Task to carry out – Can you reproduce the listing below verbatim, from its first line to the line with "(x=614, y=804)", including both of those lines?

◆ ◆ ◆ ◆ ◆

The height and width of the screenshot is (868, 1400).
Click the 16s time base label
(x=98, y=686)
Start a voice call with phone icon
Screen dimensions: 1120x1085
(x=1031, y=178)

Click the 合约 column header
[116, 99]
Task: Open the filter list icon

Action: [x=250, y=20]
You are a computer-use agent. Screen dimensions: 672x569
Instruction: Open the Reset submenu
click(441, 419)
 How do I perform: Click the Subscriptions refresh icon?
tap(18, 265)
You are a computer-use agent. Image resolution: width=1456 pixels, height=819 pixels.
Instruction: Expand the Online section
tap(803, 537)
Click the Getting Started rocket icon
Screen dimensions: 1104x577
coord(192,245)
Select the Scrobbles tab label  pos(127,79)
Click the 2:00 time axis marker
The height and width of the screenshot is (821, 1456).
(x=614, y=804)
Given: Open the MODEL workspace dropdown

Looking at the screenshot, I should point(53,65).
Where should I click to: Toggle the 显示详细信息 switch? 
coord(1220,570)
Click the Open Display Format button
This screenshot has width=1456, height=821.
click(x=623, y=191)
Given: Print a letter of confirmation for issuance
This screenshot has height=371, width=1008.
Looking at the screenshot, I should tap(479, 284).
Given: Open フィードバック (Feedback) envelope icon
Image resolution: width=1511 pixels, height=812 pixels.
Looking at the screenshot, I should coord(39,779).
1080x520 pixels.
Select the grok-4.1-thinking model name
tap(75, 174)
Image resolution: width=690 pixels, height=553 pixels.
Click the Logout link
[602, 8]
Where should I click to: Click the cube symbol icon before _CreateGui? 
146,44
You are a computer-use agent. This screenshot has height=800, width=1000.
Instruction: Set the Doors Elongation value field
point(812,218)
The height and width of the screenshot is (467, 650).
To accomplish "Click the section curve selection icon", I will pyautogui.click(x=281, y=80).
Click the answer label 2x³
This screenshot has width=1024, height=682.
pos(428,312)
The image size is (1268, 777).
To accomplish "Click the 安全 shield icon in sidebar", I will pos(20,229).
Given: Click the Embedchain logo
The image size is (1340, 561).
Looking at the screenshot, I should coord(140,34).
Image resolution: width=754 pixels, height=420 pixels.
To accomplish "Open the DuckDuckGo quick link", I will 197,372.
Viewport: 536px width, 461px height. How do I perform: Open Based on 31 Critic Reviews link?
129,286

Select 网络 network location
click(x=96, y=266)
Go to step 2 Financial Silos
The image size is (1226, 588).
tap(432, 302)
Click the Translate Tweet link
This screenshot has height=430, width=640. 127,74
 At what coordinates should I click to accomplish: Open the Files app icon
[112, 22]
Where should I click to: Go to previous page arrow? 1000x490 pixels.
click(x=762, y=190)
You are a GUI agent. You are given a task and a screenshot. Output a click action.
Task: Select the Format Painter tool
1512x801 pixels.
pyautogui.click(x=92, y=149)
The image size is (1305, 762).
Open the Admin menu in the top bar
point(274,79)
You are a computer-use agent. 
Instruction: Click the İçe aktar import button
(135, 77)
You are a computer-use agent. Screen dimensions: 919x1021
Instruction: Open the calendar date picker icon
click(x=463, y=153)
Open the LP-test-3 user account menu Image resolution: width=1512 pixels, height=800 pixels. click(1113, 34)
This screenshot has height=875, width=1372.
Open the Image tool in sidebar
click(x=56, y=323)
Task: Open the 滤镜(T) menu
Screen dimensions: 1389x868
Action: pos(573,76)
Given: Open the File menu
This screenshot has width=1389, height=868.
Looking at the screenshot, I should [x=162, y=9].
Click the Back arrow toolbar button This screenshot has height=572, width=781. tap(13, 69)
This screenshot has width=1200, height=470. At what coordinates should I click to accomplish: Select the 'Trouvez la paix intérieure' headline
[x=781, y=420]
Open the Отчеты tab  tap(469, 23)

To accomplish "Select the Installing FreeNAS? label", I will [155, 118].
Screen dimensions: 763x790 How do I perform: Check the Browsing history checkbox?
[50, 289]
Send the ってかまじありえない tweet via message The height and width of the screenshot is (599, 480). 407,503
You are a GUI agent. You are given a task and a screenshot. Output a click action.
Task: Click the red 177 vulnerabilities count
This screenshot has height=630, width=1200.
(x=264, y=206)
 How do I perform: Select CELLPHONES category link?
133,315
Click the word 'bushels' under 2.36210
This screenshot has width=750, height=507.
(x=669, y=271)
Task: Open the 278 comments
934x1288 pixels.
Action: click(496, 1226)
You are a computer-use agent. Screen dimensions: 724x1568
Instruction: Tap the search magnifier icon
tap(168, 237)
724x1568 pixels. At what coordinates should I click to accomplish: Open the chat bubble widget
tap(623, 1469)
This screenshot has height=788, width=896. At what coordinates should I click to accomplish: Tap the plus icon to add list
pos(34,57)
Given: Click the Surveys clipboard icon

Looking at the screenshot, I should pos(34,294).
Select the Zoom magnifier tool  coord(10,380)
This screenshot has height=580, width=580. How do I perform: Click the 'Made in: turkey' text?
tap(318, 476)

◆ ◆ ◆ ◆ ◆

Answer to this task –
The height and width of the screenshot is (868, 1400).
Click the 16s time base label
(x=98, y=686)
Start a voice call with phone icon
Screen dimensions: 1120x1085
(x=1031, y=178)

Click the 合约 column header
[116, 99]
Task: Open the filter list icon

Action: [x=250, y=20]
You are a computer-use agent. Screen dimensions: 672x569
Instruction: Open the Reset submenu
click(441, 419)
 How do I perform: Click the Subscriptions refresh icon?
tap(18, 265)
You are a computer-use agent. Image resolution: width=1456 pixels, height=819 pixels.
Instruction: Expand the Online section
tap(803, 537)
Click the Getting Started rocket icon
Screen dimensions: 1104x577
coord(192,245)
Select the Scrobbles tab label  pos(127,79)
Click the 2:00 time axis marker
The height and width of the screenshot is (821, 1456).
(x=614, y=804)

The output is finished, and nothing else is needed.